What this exercise asks:
A - In the CDN performance text, why was the AGA PoP picked as the origin shield location?
B - Please pick up the CDN performance text after its final sentence and keep writing it.

Behind the monitoring activity, Stargazer, in conjunction with other tools we’ve developed, enables us to query all the data we’ve collected and to perform in-depth analysis that opens the door to continual improvements. Our network administrators can use this information to isolate problems and identify network routes or configurations to optimize performance for specific customer goals and requirements. And, as will be discussed later, it’s also useful for understanding the effect new technologies such as the BBR (Bottleneck Bandwidth and Round-trip propagation time) protocol have on performance.

Optimizing an origin server

To provide more insight into how performance optimization works in practice, let’s take a look at an example involving a recently added live video streaming customer who needed to optimize for a multi-CDN architecture. In a traditional CDN client architecture, the client makes a request to one of our PoPs, and the PoP cache fills from the origin, as shown below.

However, this customer chose to take advantage of a multi-CDN architecture to increase redundancy and resiliency and potentially increase performance. This is enabled by our Origin Shield Architecture shown in Figure 4. Origin Shield offers more control over how various clients’ traffic can be routed for best performance.

Unlike a traditional CDN relationship, all traffic, including that served by the second CDN, flows back to one of our PoPs (AGA) located in Atlanta for cache fill. The AGA PoP then serves as the origin, or more specifically, what’s known as the origin shield, relieving considerable burden from the customer’s origin server. The AGA PoP was chosen as the origin shield location due to its overall higher cache-hit ratio and performance compared to the second CDN. A major concern, however, was optimizing performance between the two CDNs.

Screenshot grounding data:
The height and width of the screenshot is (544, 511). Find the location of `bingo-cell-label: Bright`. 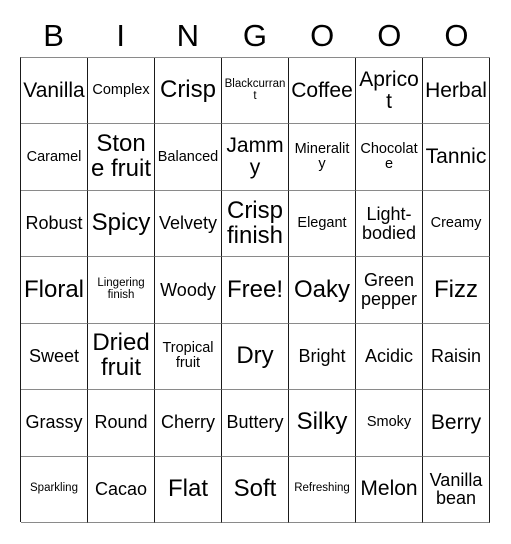

bingo-cell-label: Bright is located at coordinates (322, 356).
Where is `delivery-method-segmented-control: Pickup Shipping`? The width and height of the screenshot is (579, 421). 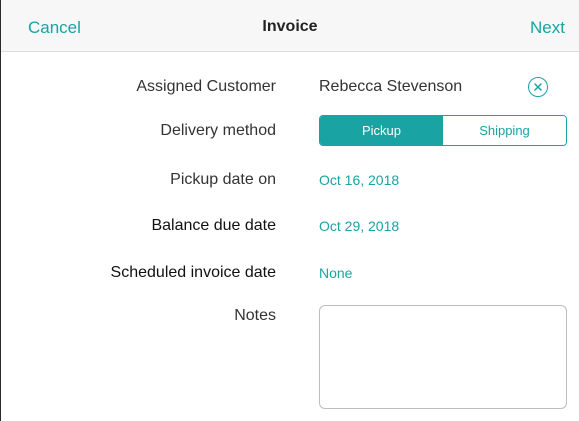
delivery-method-segmented-control: Pickup Shipping is located at coordinates (443, 130).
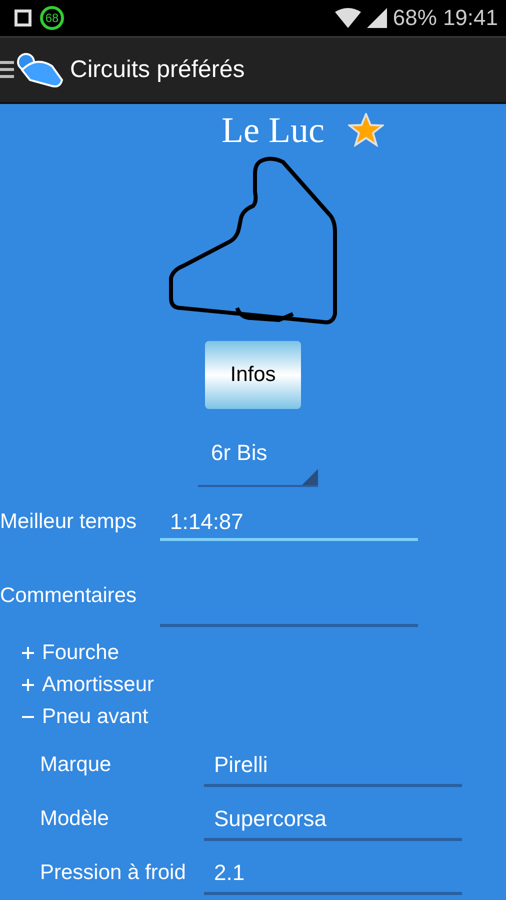 The width and height of the screenshot is (506, 900). What do you see at coordinates (52, 18) in the screenshot?
I see `notification-badge: 68` at bounding box center [52, 18].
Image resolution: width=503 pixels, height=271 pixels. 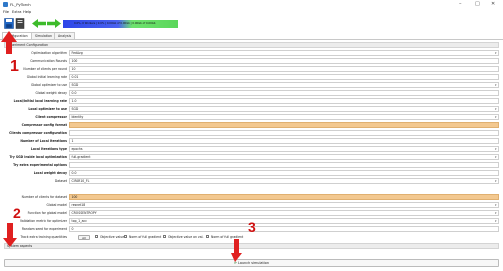 I want to click on annotation-number-2: 2, so click(x=17, y=213).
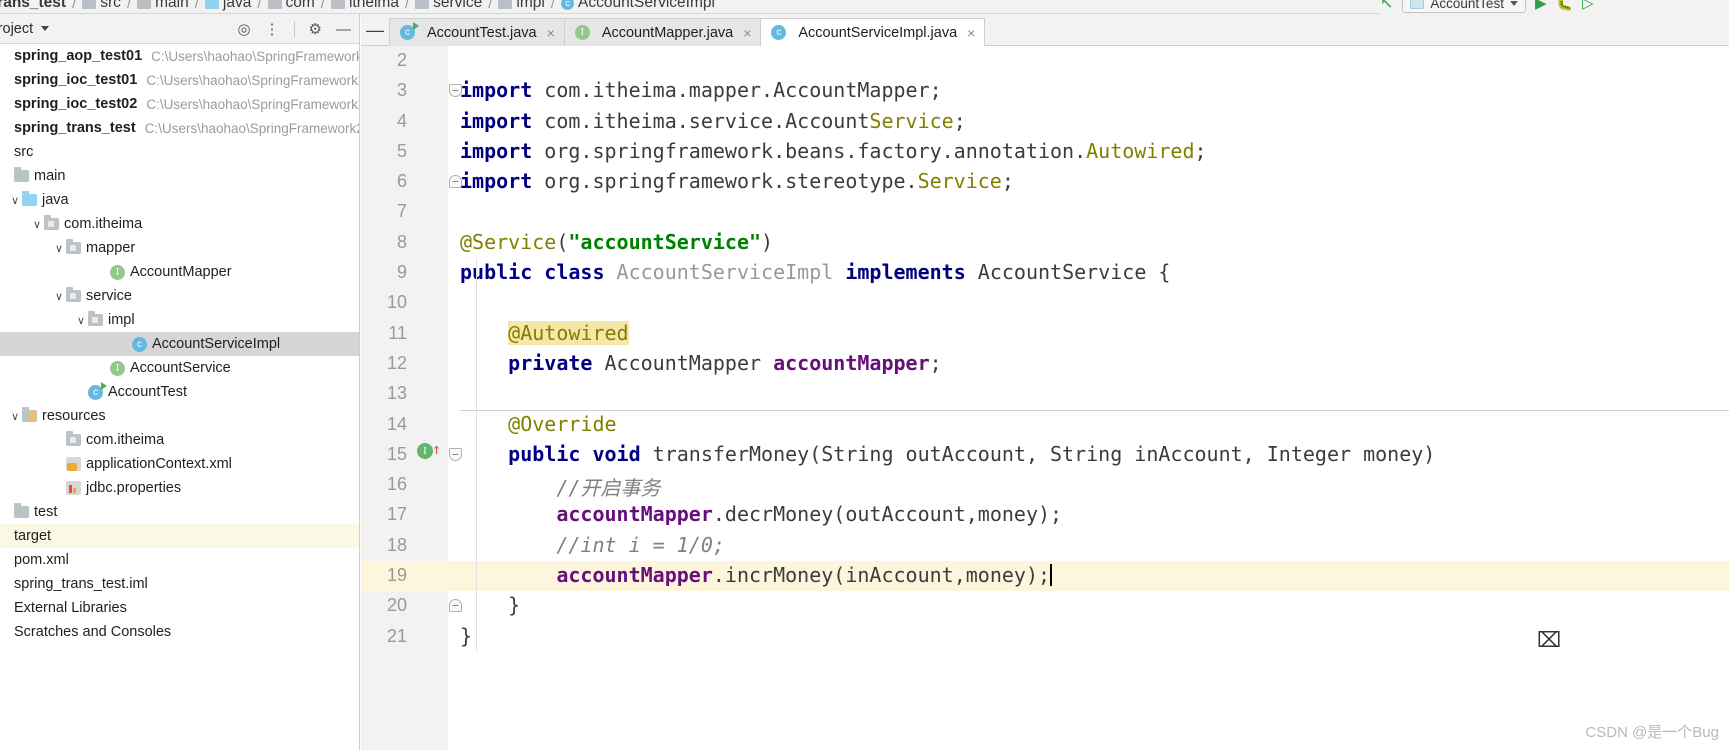 This screenshot has height=750, width=1729. I want to click on tree-item: I AccountService, so click(180, 368).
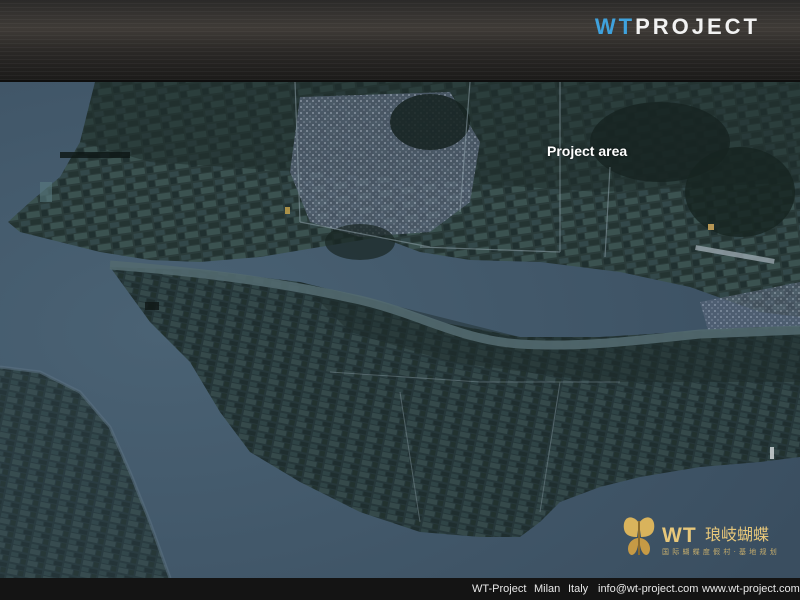 Image resolution: width=800 pixels, height=600 pixels. I want to click on footer-country: Italy, so click(578, 589).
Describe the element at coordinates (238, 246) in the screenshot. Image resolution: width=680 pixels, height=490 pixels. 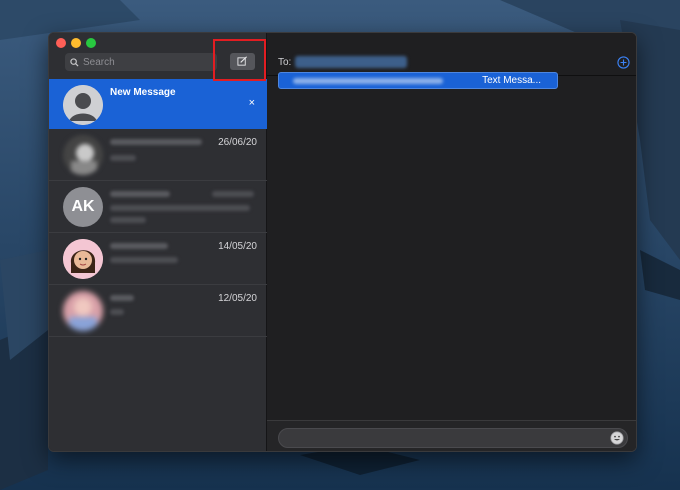
I see `conversation-date: 14/05/20` at that location.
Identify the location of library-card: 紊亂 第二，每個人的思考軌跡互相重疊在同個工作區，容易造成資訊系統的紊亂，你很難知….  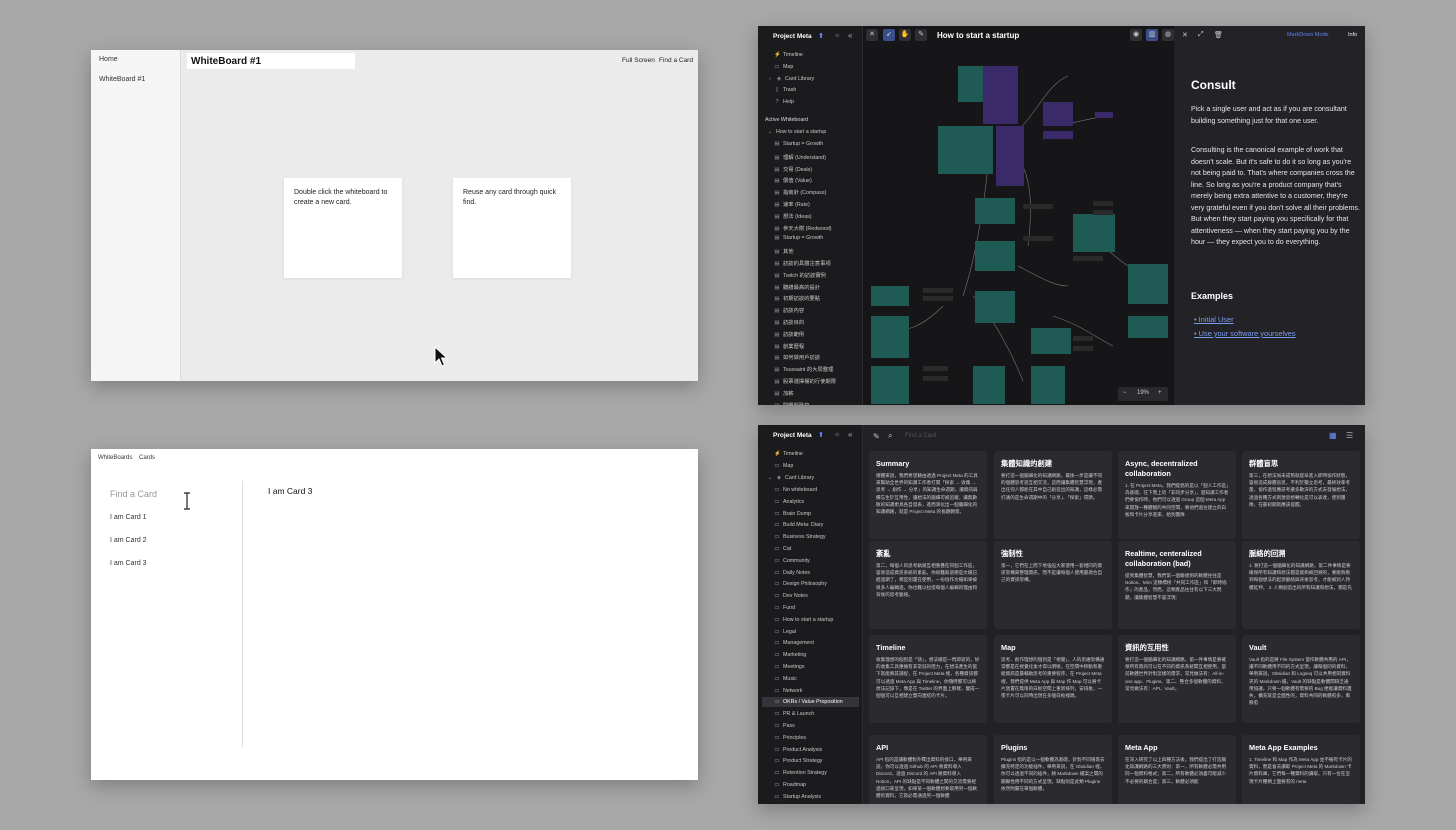
(928, 585).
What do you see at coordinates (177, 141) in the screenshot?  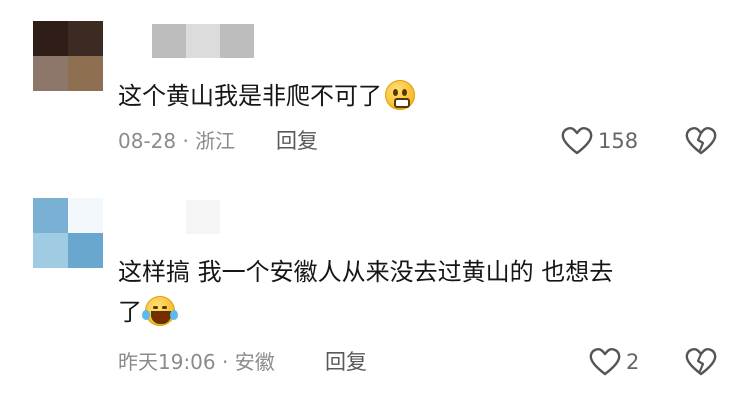 I see `comment-meta: 08-28 · 浙江` at bounding box center [177, 141].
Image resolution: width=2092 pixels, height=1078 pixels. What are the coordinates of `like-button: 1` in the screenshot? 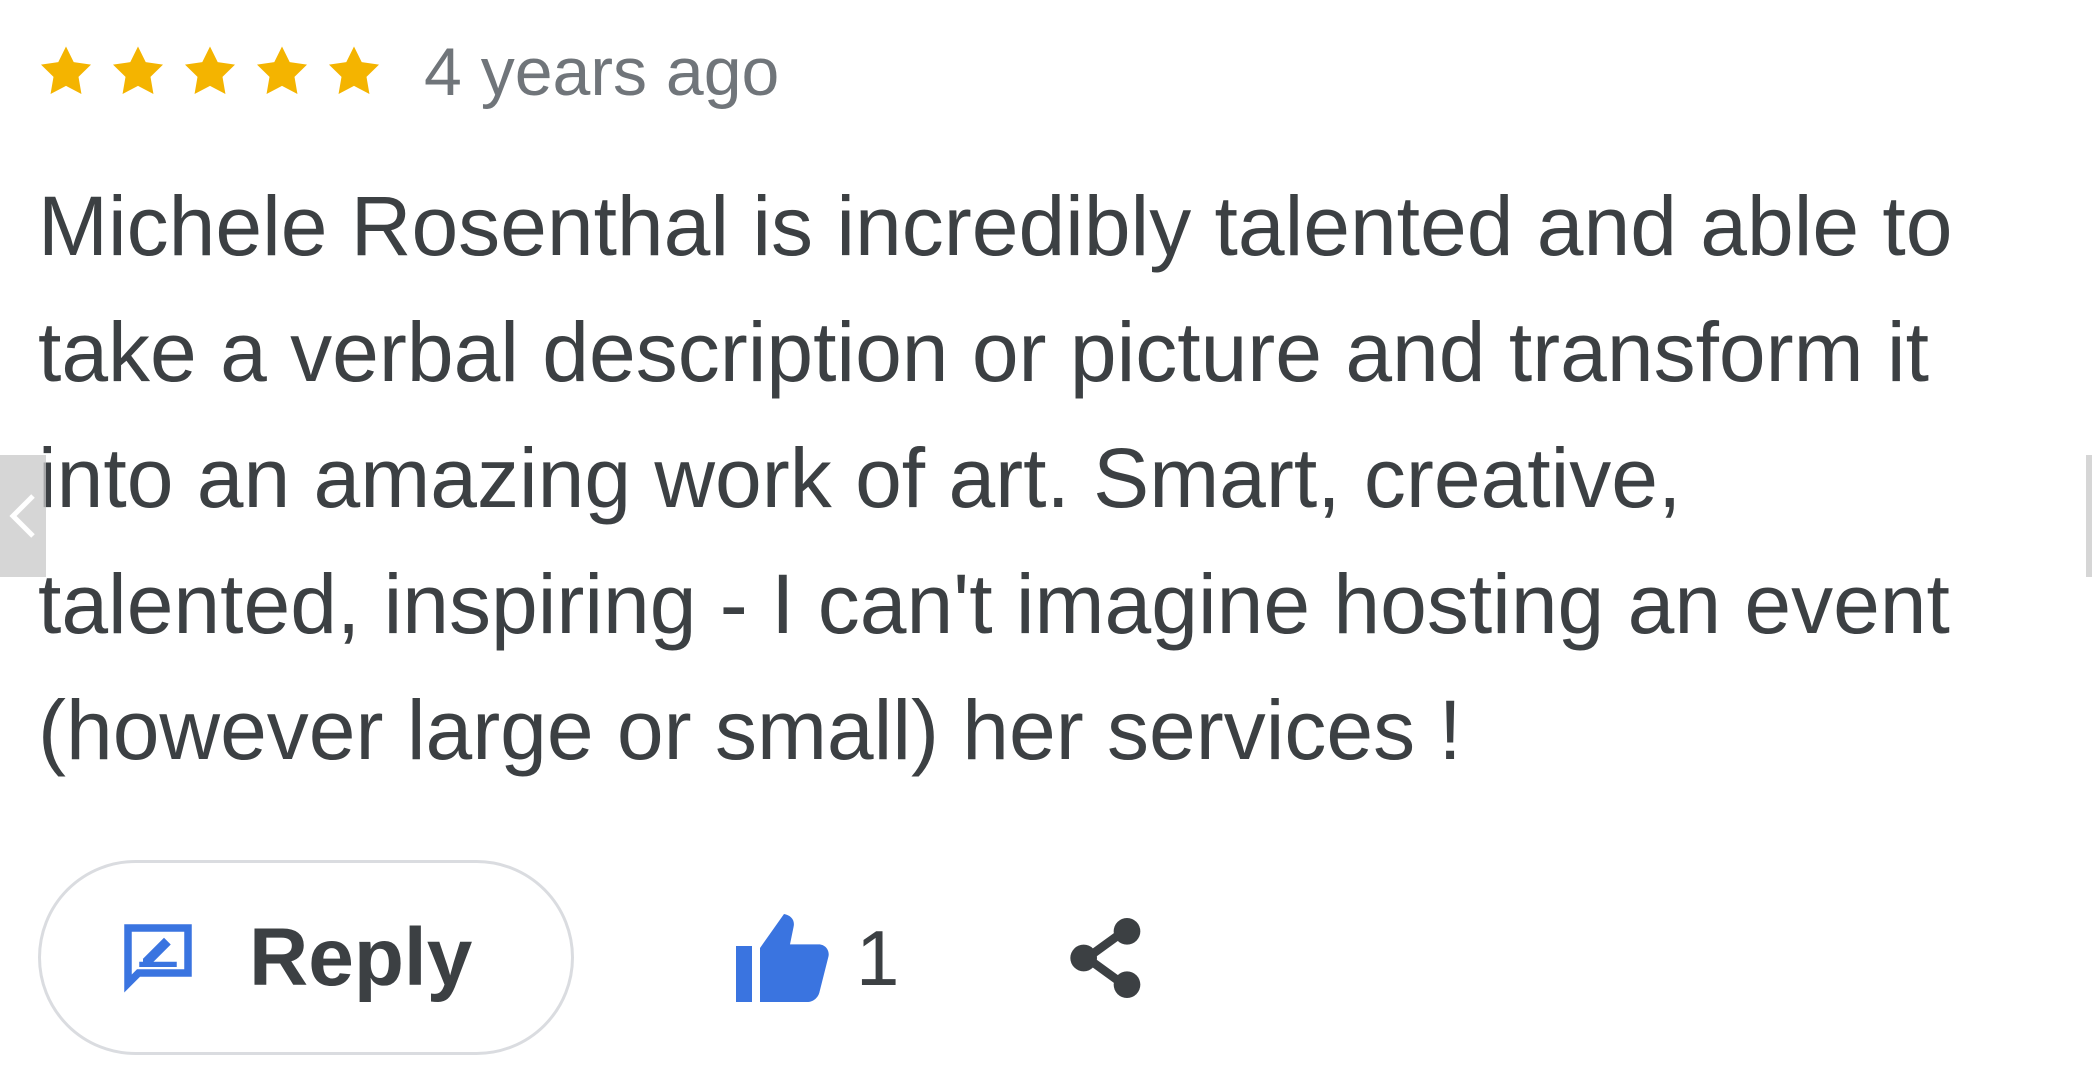 It's located at (816, 958).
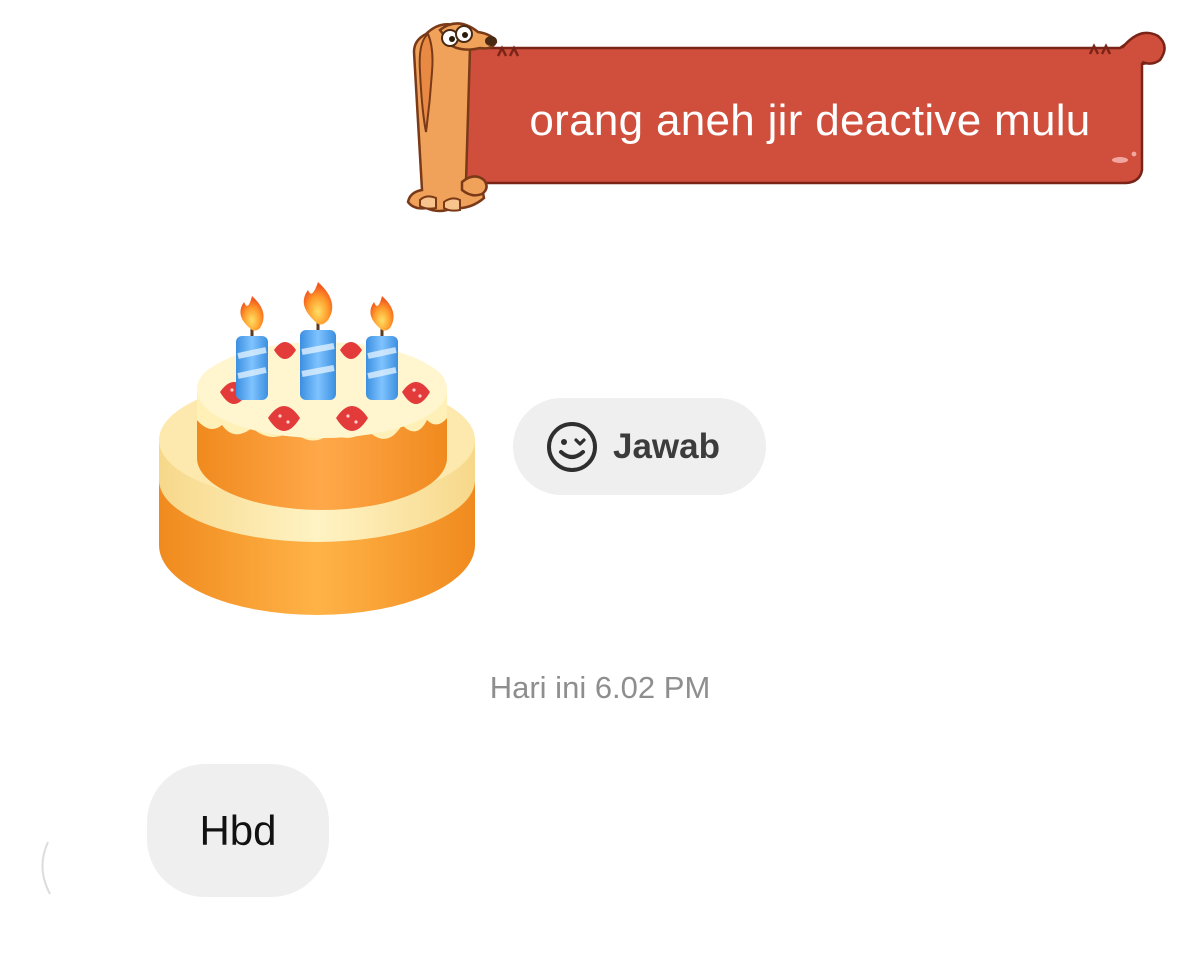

Numbered answers:
A - It had an overall higher cache-hit ratio and performance compared to the second CDN.

B -
The first step in the process was to look into optimizing the routes taken by the second CDN to AGA with it acting as the origin shield. One issue that became immediately apparent was poor performance between the CDNs and a high number of connection timeouts impacting TTFB. To dig into the performance issues, we used Stargazer to send a traceroute from AGA to the intended destination and capture the ASNs used for every hop along the way.

As shown in the summary below, a traceroute was sent from AGA to an IP address at the second CDN, simulating the path a client would use.

We noticed that several of the hops were within ASN 7018, which was not the preferred route because it involved more hops and had more congestion. Using Stargazer, we quickly confirmed the problem and made the appropriate network changes. As the traceroute summary below shows, after making the network change, we decreased the hop count and improved RTT by switching over to ASN 7922, which also resolved the issue with TTFB timeouts.

In a different example, we used the Stargazer tool to determine the best origin shield path to a customer’s origin server located on the east coast. To be effective at reducing the load on a customer’s origin and improving delivery performance, the origin shield PoP should be close to the origin. In some cases, it’s not necessarily the closest physical PoP that works best. It’s a combination of the fewest ASNs, the least amount of congestion, and low RTT times. As you can see in the before and after chart below, a Stargazer traceroute showed that moving from the NYA (New York) PoP to the DCC (Washington, D.C.) PoP reduced the hop count to three, resulting in an overall improvement in RTT performance.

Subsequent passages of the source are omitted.